My rating: 5 of 5 stars
I begin this review by telling you that this compilation, this collection of stories about World War One is one of the better (if not the best) book I have read this year and I am greedy for more.
The authors that have contributed include: Melvin Burgess, Mary Hooper, Theresa Breslin, Sally Nicholls and Adele Geras. In addition to them we have Berlie Doherty, Anne Fine, Matt Whyman and Rowena House.
There are authors in that list who could sell me a trip to the dentist should it come with the promise of more of their writing.
So we begin with Theresa Breslin and her story: Shadow and Light. It is a story which is searing, as so many of them are, and made me breathless and cry and fall in love. It is the story of Merle, an artist, and to give you any more information would be to do a disservice to this great and awful story. It’s so good. Really. And it sets the tone for a collection full of grace and awe and heartache.

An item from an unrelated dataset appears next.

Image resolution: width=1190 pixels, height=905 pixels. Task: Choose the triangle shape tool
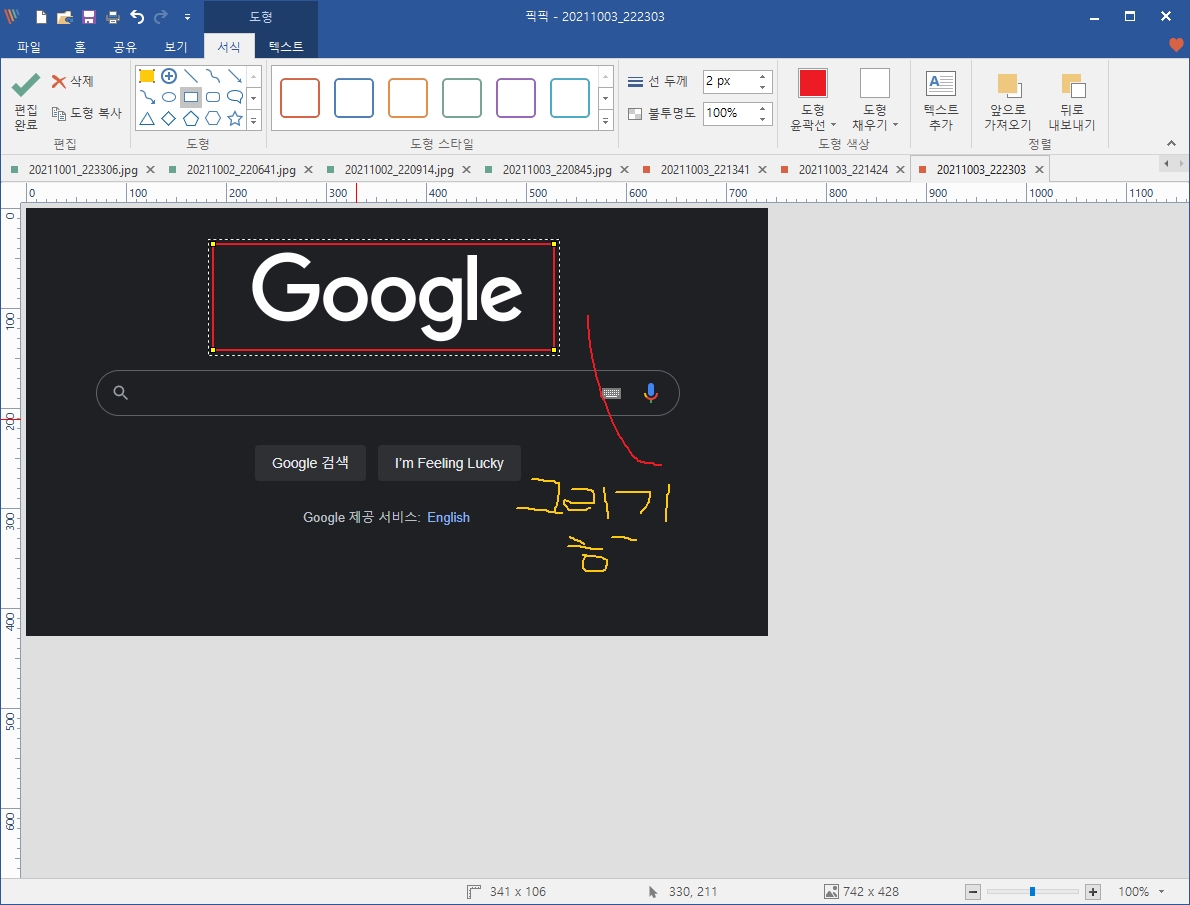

To highlight a few other joys (painful, painful joys) in this collection: Mary Hooper’s tearoom saga is a thing of loveliness, and something I would welcome so much more of. There’s an immense story here that fits into the short story form beautifully but god, I want more but I think that’s always the way when I read Mary Hooper.
I also loved Adele Geras’ contribution but I think I will always love how she writes romance. She catches it so gracefully, that moment where something innocent and unexpected turns into something great and blinding (“Blindly, like a plant in search of light, I turn my face up, and his lips are there, on my lips, and my senses and my heart and my body, every part of me, all my love, everything is drawn into the sweetness of his mouth”)
Whilst it feels odd to highlight only a few stories in a collection where they are all so hugely good, the last one I want to mention is Melvin Burgess’ story: Mother and Mrs Everington. Searing. Scarring. And full of a rage that we rarely see in stories of this nature. It is outstanding. Awful. A voice that spills from the pages and burns, burns, burns.
I love this collection. I love how contrary it is. It’s rather quietly designed, rather gently put together, and it’s only when you hold it and get to know itt that it explodes into vicious and powerful life. Rather metaphorical, really. Rather wonderful. A brilliant thing, this book. Don’t let it not be read.